RECHTBANK OVERIJSSEL

Zittingsplaats Zwolle
Bestuursrecht
zaaknummer: AWB 17/102

uitspraak van de enkelvoudige kamer in de zaak tussen

[eiser], te [woonplaats] , eiser,
gemachtigde: mr. A. van Lohuizen,
en
het college van burgemeester en wethouders van Ommen, verweerder.

Procesverloop

Bij besluit van 21 juni 2016 (hierna: het primaire besluit) heeft verweerder aan eiser een last onder dwangsom opgelegd om de permanente bewoning van het recreatieverblijf op het perceel [adres] te [plaats] (hierna: het perceel) te beëindigen en beëindigd te houden.
Bij besluit van 29 november 2016 (hierna: het bestreden besluit) heeft verweerder het bezwaar van eiser ongegrond verklaard.
Eiser heeft tegen het bestreden besluit beroep ingesteld.
Verweerder heeft een verweerschrift ingediend.
Het onderzoek ter zitting heeft plaatsgevonden op 13 maart 2017. Eiser is verschenen, bijgestaan door zijn gemachtigde. Verweerder heeft zich laten vertegenwoordigen door
S. van der Veen en K.V. Mettinkhof.

Overwegingen

1. Eiser is eigenaar van het recreatieverblijf op het perceel. Het recreatieverblijf betreft een chalet gelegen op recreatiepark [naam] Eiser heeft het chalet in 2007 gekocht en is, eveneens in 2007, tezamen met zijn echtgenote dit chalet gaan gebruiken voor permanente bewoning.
2. In 2005 heeft de raad van de gemeente Ommen besloten om handhavend op te treden tegen permanente bewoning van recreatiewoningen en -verblijven. Oude gevallen, te weten de personen die op 31 december 2004 een recreatieverblijf permanent bewoonden, zijn in de gelegenheid gesteld een gedoogbeschikking aan te vragen. Er zijn ongeveer 200 gedoogbeschikkingen (onder voorwaarden) verleend. Nadat deze aanvragen waren afgehandeld, zijn handhavingstrajecten opgestart.
Op 9 februari 2009 heeft de raad van de gemeente Ommen beleid vastgesteld over permanent bewoonde recreatieverblijven in de gemeente Ommen. Dit beleid is neergelegd in het “Plan van aanpak handhaving op bewoning recreatieverblijven” (hierna: plan van aanpak). In het plan van aanpak staat, voor wat betreft de te hanteren begunstigingstermijn, in paragraaf 4.4 het volgende:
“De gemeente Ommen houdt als redelijke termijn in beginsel een periode van 26 weken aan. Dit betekent dat maatwerk kan worden geleverd. (…). In bijvoorbeeld een schrijnend geval kan de begunstigingstermijn worden verlengd. Onder een schrijnend geval wordt in de context van deze nota verstaan: een situatie waarin de bewoner van een recreatieverblijf kan aantonen dat hij/zij ernstige medische en/of sociale problemen heeft, met uitzondering van die gevallen waarin opname in een (medische) instelling, dan wel beschermde woonomgeving, gewenst is.”
------------------------------
Jouw opdracht: Schrijf het stuk uit de uitspraak over dat begint bij de woorden "1. Eiser is" en stop na "zijn handhavingstrajecten opgestart.". Verwissel daarbij overal "chalet" voor "bungalow".

Opgeslagen rijen:
------------------------------
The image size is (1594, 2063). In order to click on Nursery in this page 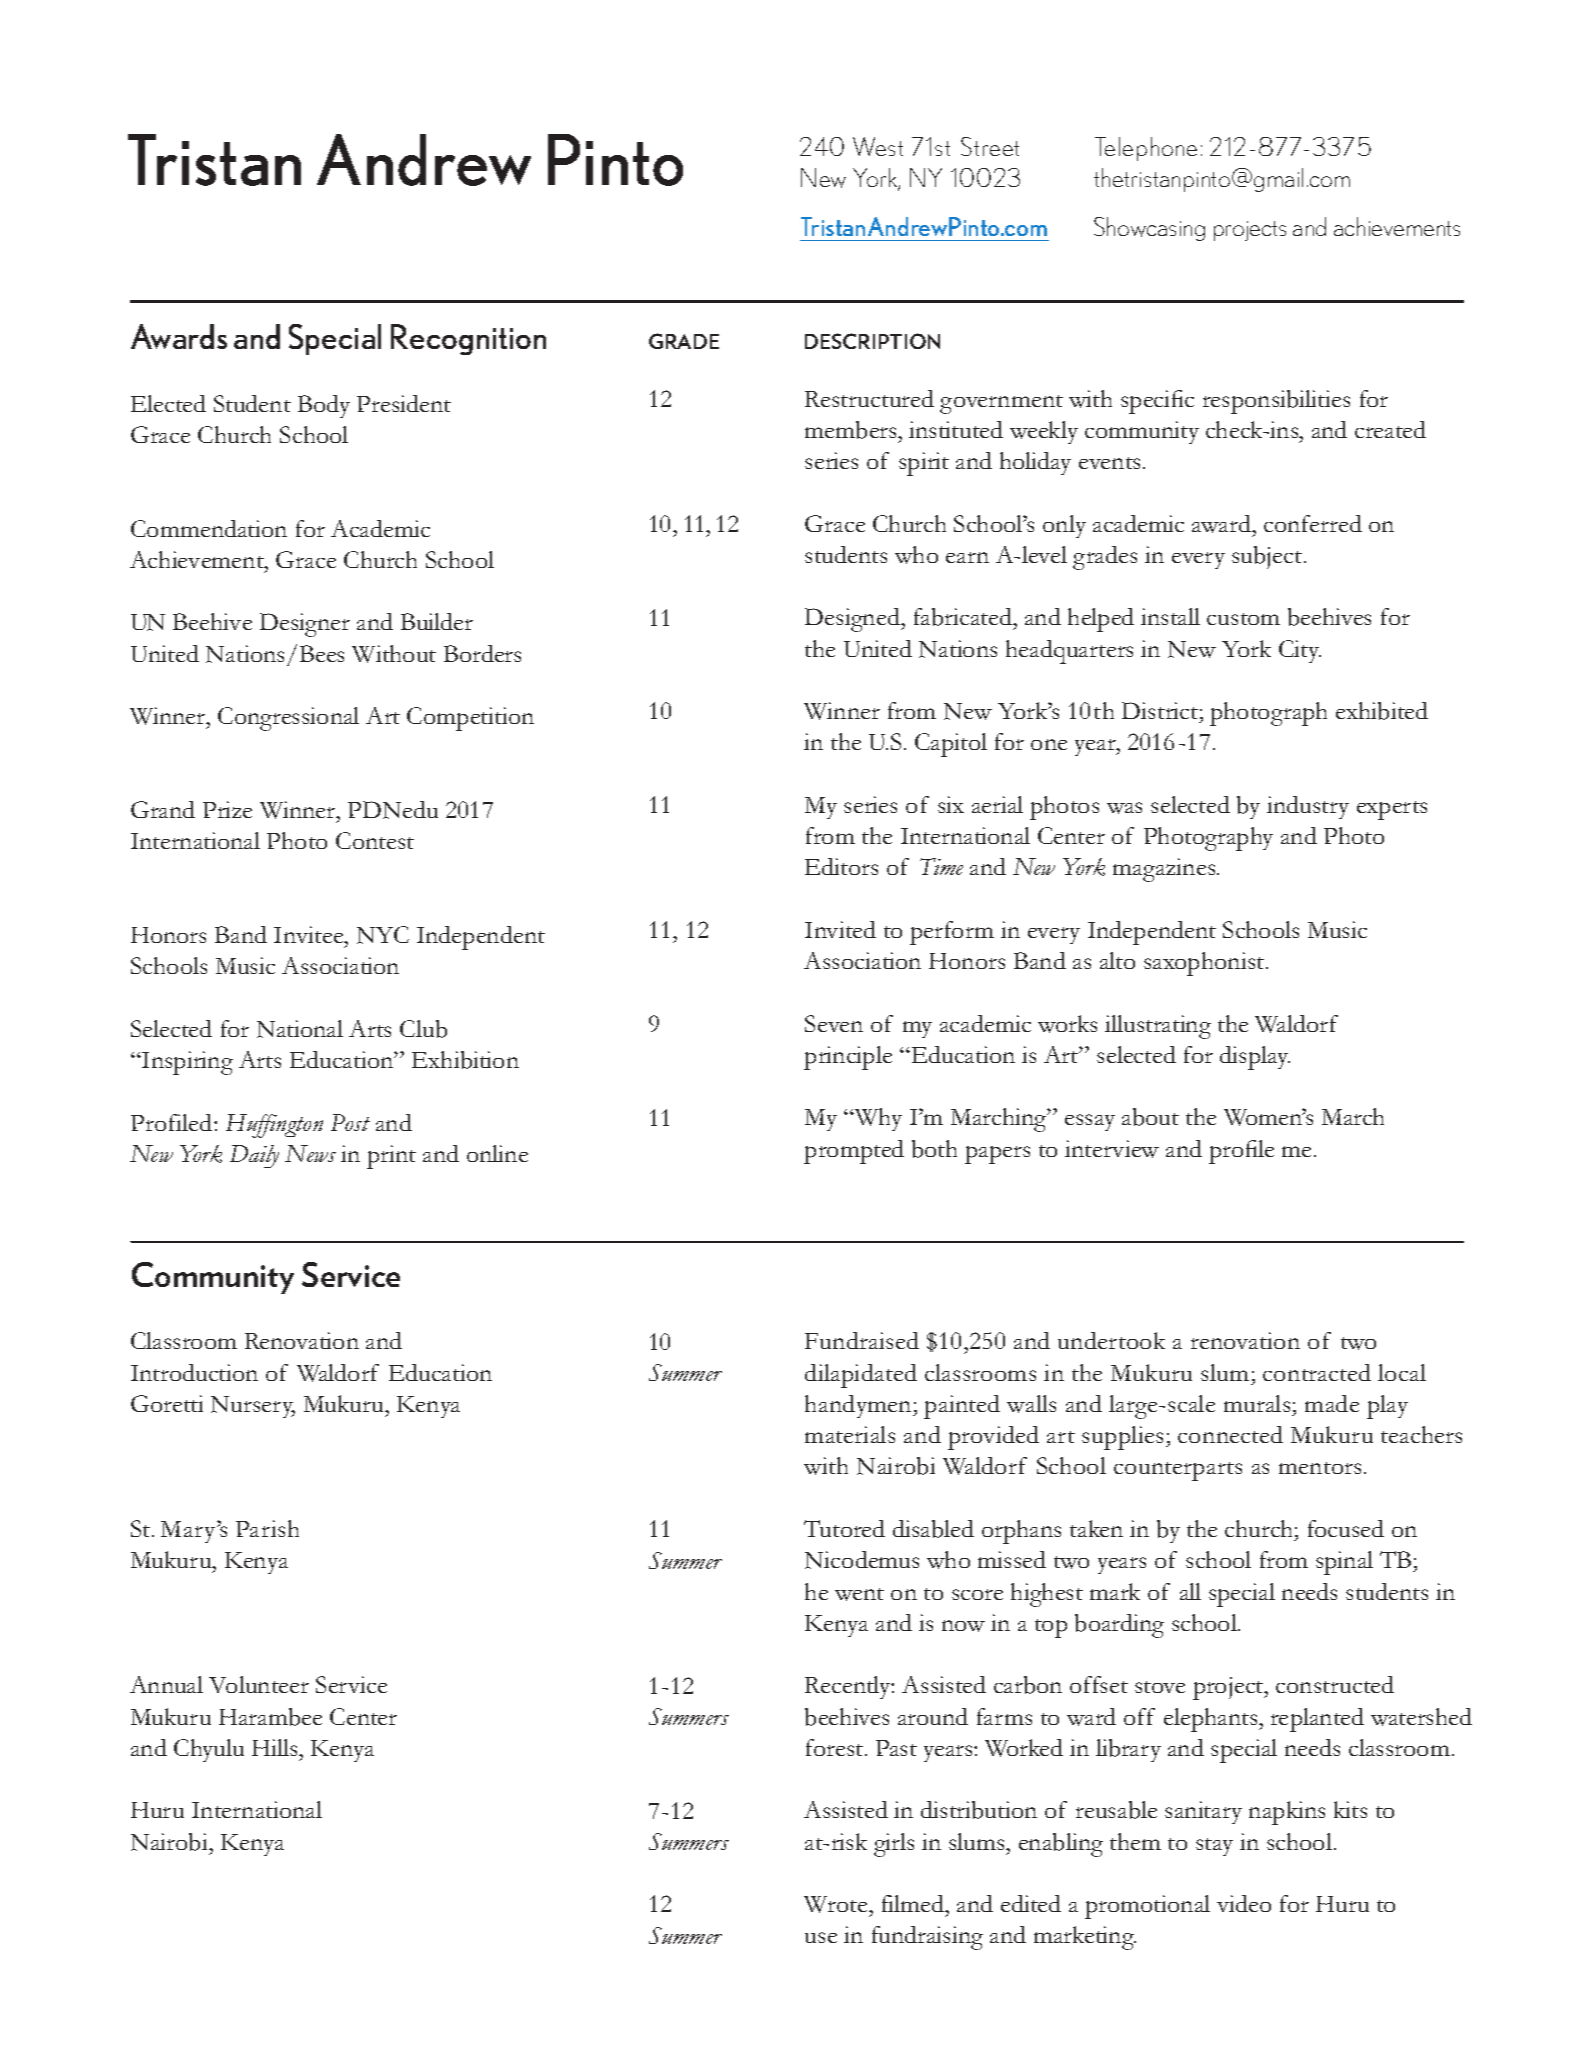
------------------------------
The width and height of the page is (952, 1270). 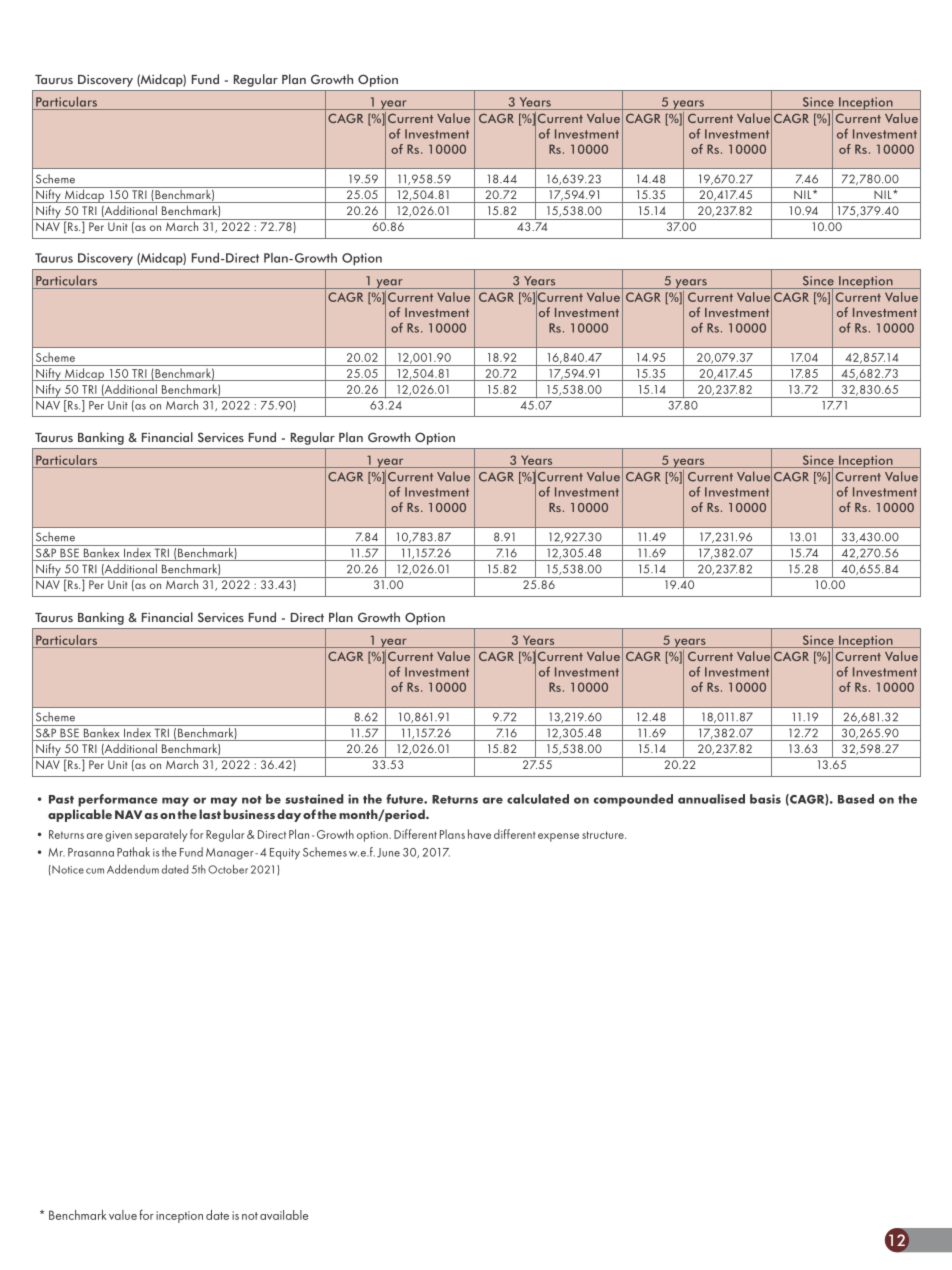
------------------------------
Resultaat opdracht:
1. Eiser is eigenaar van het recreatieverblijf op het perceel. Het recreatieverblijf betreft een bungalow gelegen op recreatiepark [naam] Eiser heeft het bungalow in 2007 gekocht en is, eveneens in 2007, tezamen met zijn echtgenote dit bungalow gaan gebruiken voor permanente bewoning.
2. In 2005 heeft de raad van de gemeente Ommen besloten om handhavend op te treden tegen permanente bewoning van recreatiewoningen en -verblijven. Oude gevallen, te weten de personen die op 31 december 2004 een recreatieverblijf permanent bewoonden, zijn in de gelegenheid gesteld een gedoogbeschikking aan te vragen. Er zijn ongeveer 200 gedoogbeschikkingen (onder voorwaarden) verleend. Nadat deze aanvragen waren afgehandeld, zijn handhavingstrajecten opgestart.